▶ **GOAL OF THE EXERCISE**
Copy the records below word for word, leaving nothing out.

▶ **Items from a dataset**
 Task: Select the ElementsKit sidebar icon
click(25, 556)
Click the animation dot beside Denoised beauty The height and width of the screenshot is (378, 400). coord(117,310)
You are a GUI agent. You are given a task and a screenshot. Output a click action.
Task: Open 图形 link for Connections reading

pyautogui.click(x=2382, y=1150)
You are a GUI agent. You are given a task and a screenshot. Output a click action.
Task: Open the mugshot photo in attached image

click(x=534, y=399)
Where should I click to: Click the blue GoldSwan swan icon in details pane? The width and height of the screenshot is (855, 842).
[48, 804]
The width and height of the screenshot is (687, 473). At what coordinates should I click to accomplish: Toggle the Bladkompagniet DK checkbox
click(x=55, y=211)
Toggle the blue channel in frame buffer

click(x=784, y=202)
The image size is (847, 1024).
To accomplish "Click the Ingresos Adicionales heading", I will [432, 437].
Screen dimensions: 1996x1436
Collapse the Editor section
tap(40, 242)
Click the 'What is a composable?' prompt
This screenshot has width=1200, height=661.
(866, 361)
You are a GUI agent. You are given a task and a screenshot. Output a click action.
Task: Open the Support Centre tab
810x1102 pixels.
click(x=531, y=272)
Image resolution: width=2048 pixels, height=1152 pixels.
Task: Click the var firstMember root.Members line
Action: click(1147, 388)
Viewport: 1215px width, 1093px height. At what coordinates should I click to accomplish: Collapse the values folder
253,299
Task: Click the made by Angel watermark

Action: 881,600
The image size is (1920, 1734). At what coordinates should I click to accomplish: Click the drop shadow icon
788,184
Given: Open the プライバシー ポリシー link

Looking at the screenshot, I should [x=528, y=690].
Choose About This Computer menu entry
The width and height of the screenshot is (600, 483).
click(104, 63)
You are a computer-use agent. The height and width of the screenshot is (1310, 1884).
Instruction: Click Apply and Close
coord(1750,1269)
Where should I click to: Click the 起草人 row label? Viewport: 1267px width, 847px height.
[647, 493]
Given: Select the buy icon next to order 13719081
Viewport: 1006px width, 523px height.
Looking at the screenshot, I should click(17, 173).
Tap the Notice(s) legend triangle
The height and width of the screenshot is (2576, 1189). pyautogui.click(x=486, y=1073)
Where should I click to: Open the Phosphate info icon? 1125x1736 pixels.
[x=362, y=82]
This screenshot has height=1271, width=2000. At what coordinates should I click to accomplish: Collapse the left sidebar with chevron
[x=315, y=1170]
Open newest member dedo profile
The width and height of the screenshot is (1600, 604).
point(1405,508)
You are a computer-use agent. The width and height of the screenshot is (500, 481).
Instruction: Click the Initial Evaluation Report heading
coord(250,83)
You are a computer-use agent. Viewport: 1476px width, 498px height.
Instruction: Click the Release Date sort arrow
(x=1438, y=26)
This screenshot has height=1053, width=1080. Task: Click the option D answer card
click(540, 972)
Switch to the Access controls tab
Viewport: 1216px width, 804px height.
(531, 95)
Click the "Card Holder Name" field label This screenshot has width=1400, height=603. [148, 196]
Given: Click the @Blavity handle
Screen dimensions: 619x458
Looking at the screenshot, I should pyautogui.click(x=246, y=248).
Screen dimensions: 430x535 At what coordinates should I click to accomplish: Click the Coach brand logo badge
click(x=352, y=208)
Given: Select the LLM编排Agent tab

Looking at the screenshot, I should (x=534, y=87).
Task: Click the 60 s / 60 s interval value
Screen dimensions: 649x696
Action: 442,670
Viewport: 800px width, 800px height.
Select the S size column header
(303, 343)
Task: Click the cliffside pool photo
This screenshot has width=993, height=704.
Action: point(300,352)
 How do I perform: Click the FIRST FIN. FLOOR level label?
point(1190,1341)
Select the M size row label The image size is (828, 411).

▶ **FINISHED TASK**
 Task: Select the ElementsKit sidebar icon
click(25, 556)
Click the animation dot beside Denoised beauty The height and width of the screenshot is (378, 400). coord(117,310)
You are a GUI agent. You are given a task and a screenshot. Output a click action.
Task: Open 图形 link for Connections reading

pyautogui.click(x=2382, y=1150)
You are a GUI agent. You are given a task and a screenshot. Output a click action.
Task: Open the mugshot photo in attached image

click(x=534, y=399)
Where should I click to: Click the blue GoldSwan swan icon in details pane? The width and height of the screenshot is (855, 842).
[48, 804]
The width and height of the screenshot is (687, 473). At what coordinates should I click to accomplish: Toggle the Bladkompagniet DK checkbox
click(x=55, y=211)
Toggle the blue channel in frame buffer

click(x=784, y=202)
The image size is (847, 1024).
To accomplish "Click the Ingresos Adicionales heading", I will [432, 437].
Screen dimensions: 1996x1436
Collapse the Editor section
tap(40, 242)
Click the 'What is a composable?' prompt
This screenshot has width=1200, height=661.
(866, 361)
You are a GUI agent. You are given a task and a screenshot. Output a click action.
Task: Open the Support Centre tab
810x1102 pixels.
click(x=531, y=272)
Image resolution: width=2048 pixels, height=1152 pixels.
Task: Click the var firstMember root.Members line
Action: click(1147, 388)
Viewport: 1215px width, 1093px height. At what coordinates should I click to accomplish: Collapse the values folder
253,299
Task: Click the made by Angel watermark

Action: 881,600
The image size is (1920, 1734). At what coordinates should I click to accomplish: Click the drop shadow icon
788,184
Given: Open the プライバシー ポリシー link

Looking at the screenshot, I should [x=528, y=690].
Choose About This Computer menu entry
The width and height of the screenshot is (600, 483).
click(104, 63)
You are a computer-use agent. The height and width of the screenshot is (1310, 1884).
Instruction: Click Apply and Close
coord(1750,1269)
Where should I click to: Click the 起草人 row label? Viewport: 1267px width, 847px height.
[647, 493]
Given: Select the buy icon next to order 13719081
Viewport: 1006px width, 523px height.
Looking at the screenshot, I should click(17, 173).
Tap the Notice(s) legend triangle
The height and width of the screenshot is (2576, 1189). pyautogui.click(x=486, y=1073)
Where should I click to: Open the Phosphate info icon? 1125x1736 pixels.
[x=362, y=82]
This screenshot has height=1271, width=2000. At what coordinates should I click to accomplish: Collapse the left sidebar with chevron
[x=315, y=1170]
Open newest member dedo profile
The width and height of the screenshot is (1600, 604).
point(1405,508)
You are a computer-use agent. The width and height of the screenshot is (500, 481).
Instruction: Click the Initial Evaluation Report heading
coord(250,83)
You are a computer-use agent. Viewport: 1476px width, 498px height.
Instruction: Click the Release Date sort arrow
(x=1438, y=26)
This screenshot has height=1053, width=1080. Task: Click the option D answer card
click(540, 972)
Switch to the Access controls tab
Viewport: 1216px width, 804px height.
(531, 95)
Click the "Card Holder Name" field label This screenshot has width=1400, height=603. [148, 196]
Given: Click the @Blavity handle
Screen dimensions: 619x458
Looking at the screenshot, I should pyautogui.click(x=246, y=248).
Screen dimensions: 430x535 At what coordinates should I click to accomplish: Click the Coach brand logo badge
click(x=352, y=208)
Given: Select the LLM编排Agent tab

Looking at the screenshot, I should (x=534, y=87).
Task: Click the 60 s / 60 s interval value
Screen dimensions: 649x696
Action: 442,670
Viewport: 800px width, 800px height.
Select the S size column header
(303, 343)
Task: Click the cliffside pool photo
This screenshot has width=993, height=704.
Action: point(300,352)
 How do I perform: Click the FIRST FIN. FLOOR level label?
point(1190,1341)
Select the M size row label The image size is (828, 411).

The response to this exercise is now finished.